● **Problem statement**: Copy every entry word for word, but skip the pictures.

● **Data for processing**:
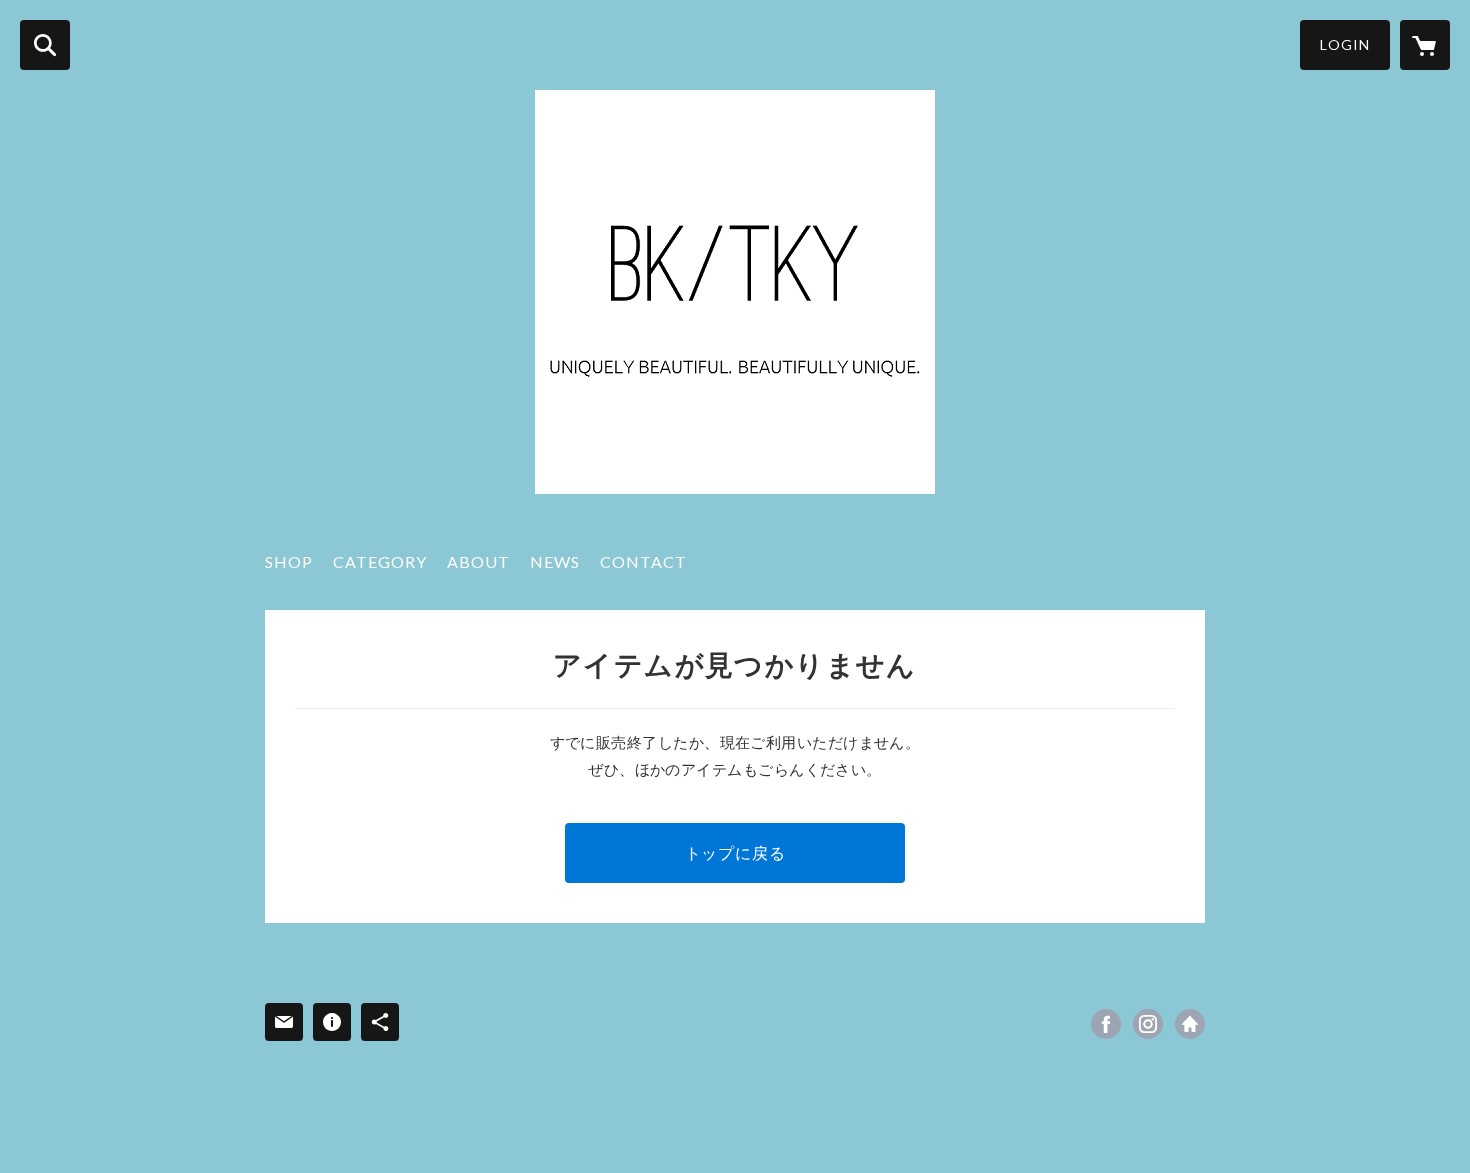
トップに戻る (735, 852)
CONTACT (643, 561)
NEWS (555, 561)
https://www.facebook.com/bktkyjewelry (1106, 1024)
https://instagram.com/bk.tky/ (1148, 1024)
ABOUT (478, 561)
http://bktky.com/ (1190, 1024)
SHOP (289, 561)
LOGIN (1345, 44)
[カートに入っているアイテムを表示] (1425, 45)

● **Output**:
トップに戻る (735, 852)
CONTACT (643, 561)
NEWS (555, 561)
https://www.facebook.com/bktkyjewelry (1106, 1024)
https://instagram.com/bk.tky/ (1148, 1024)
ABOUT (478, 561)
http://bktky.com/ (1190, 1024)
SHOP (289, 561)
LOGIN (1345, 44)
[カートに入っているアイテムを表示] (1425, 45)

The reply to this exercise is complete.